KInIT team at the 2025 ACL conference

During the summer, the 63rd Annual Meeting of the Association of Computational Linguistics (ACL) took place in Vienna. From July 27 to August 1, the natural language processing community gathered for a leading conference full of paper presentations, workshops and tutorials, alongside a programme packed with interesting discussions, networking, and social events.

We are very excited that the KInIT team members were a part of this year’s edition and enriched the conference by presenting their work and projects. Now, we want to share with you the highlights of the conference and KInIT’s experience of this amazing event!

KInIT papers

At the conference, four of KInIT’s papers were accepted and presented by our team. They come from the many inspiring minds of our institute and our partnered institutions, and investigate the edge-cutting topics from the field of natural language processing. Delve into the research and download the papers, and check out the details from our team about how they were received at the conference.

“The massive attendance at the conference resulted in full hands of work to present the results of our research. It was very interesting to observe that even three co-authors needed to present the work in parallel to satisfy the interest.”

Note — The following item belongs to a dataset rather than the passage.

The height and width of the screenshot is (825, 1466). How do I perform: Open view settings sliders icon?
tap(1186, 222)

Dominik Macko, Researcher at KInIT

“It was wonderful to see the interest in the paper presented by Daniil Gurgurov, a student from DFKI, where I contributed as a co-author. The engaging discussions around low-resource settings and methods to adapt models to support languages beyond English were both inspiring and motivating. They reinforced the importance of developing multilingual approaches and encouraged me to continue exploring this direction further.”

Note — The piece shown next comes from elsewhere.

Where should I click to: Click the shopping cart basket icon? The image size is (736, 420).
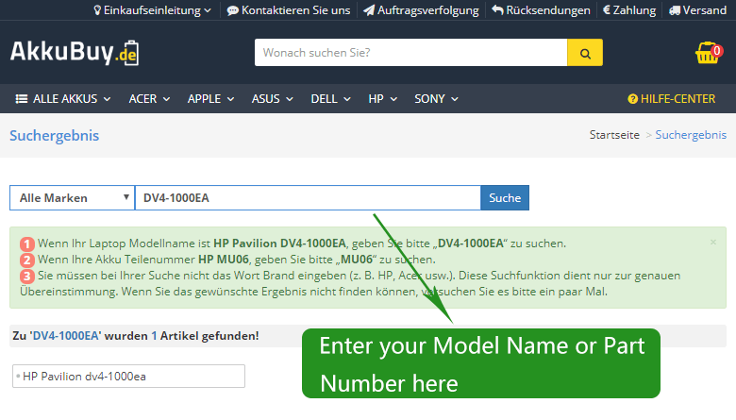[708, 53]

Ivan Vykopal, PhD Student at KInIT

Slavic NLP workshop

“I must say, it was a very cool experience being surrounded by so many influential figures in NLP –  seeing people like Prof. Christopher Manning, Sarah Hooker from Cohere, or Daniel Jurafsky all in one place. And honestly, I’m still amazed at how they managed to pack such an incredible amount of content into just three days. With countless sessions happening simultaneously, choosing where to go next became genuinely challenging – it was always one room against another. A good strategy seemed like focusing on talks that either introduced something novel, sparked genuine excitement, or connected with my own research interests – of course.”

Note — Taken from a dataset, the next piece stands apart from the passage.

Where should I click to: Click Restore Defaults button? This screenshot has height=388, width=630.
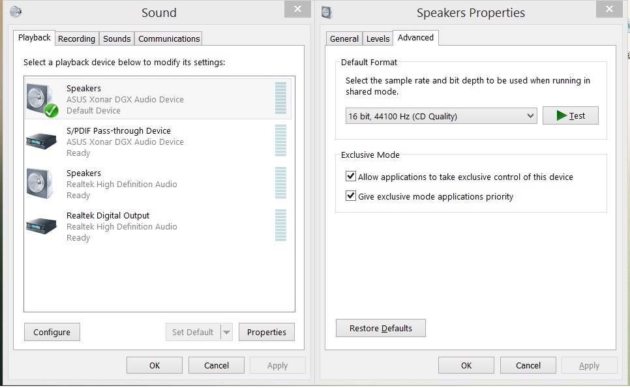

“Another interesting observation was that initially, based on the program and session titles, most research was simply leveraging popular LLMs to build application agents. However, once I started attending the actual talks and delving into the details, I discovered that there was plenty of work that went far beyond that, and it was a refreshing discovery for me. 

The papers that resonate with me most tend to be the creative ones presented with fun and personality. Don’t take this the wrong way, research is a serious job, and a very important one, but there’s something special about having a brilliant insight, enjoying the process of exploring it, and then entertainingly engaging your audience while sharing your findings (whether groundbreaking or not). That’s what it is all about! And I found papers like that as well.”

Jaroslav Kopčan, Researcher at KInIT

Highlights

“The highlight for me was the generalisation panel hosted by Eduard Hovy, with panellists Mirella Lapata, Dan Roth, and Yue Zhang. The panel was about ensuring that models behave robustly, reliably, and fairly when making predictions on data different from their training data. Achieving such a good generalisation is critically important for models used in real-world applications, as they should emulate human-like behaviour. We really need more people working on understanding the LLMs, how they work, and why they do not work, to improve them for the future and research. Without that, the NLP field as a whole will stagnate, and the currently already existing replicability crisis will get only worse.”

Branislav Pecher, Researcher at KInIT

“One of the highlights of the conference for me was the opportunity to network with new researchers and finally meet in person the collaborators and project partners we had only met online until now. Conferences play an important role not only in building new connections but also in strengthening existing collaborations, which can often lead to new joint projects and papers between our institutes. It was a pleasure to meet colleagues from DFKI, TU Berlin and to connect in person with Antonia Karamolegkou from the University of Copenhagen.”

Ivan Vykopal, Researcher at KInIT

“I would single out tutorials taking place before the conference proper, particularly the one on measuring uncertainty in LLMs. When was the last time an LLM replied to you something along the lines of “I don’t know”? In such situations, LLMs instead tend to generate incorrect answers to questions or text that does not make sense to humans (in literature, this is referred to as hallucination). The tutorial provided an extensive overview of how to measure the uncertainty of LLMs. Knowing uncertainty can be useful for improving the robustness of LLMs and reducing occurrences of hallucination.”

Kamil Burda, Researcher at KInIT

And that’s a wrap on this year’s ACL. For our institute, it was an opportunity to truly establish ourselves among the best research institutions in the field of natural language processing. We are proud to be a part of such a prestigious event, and we look forward to the next edition!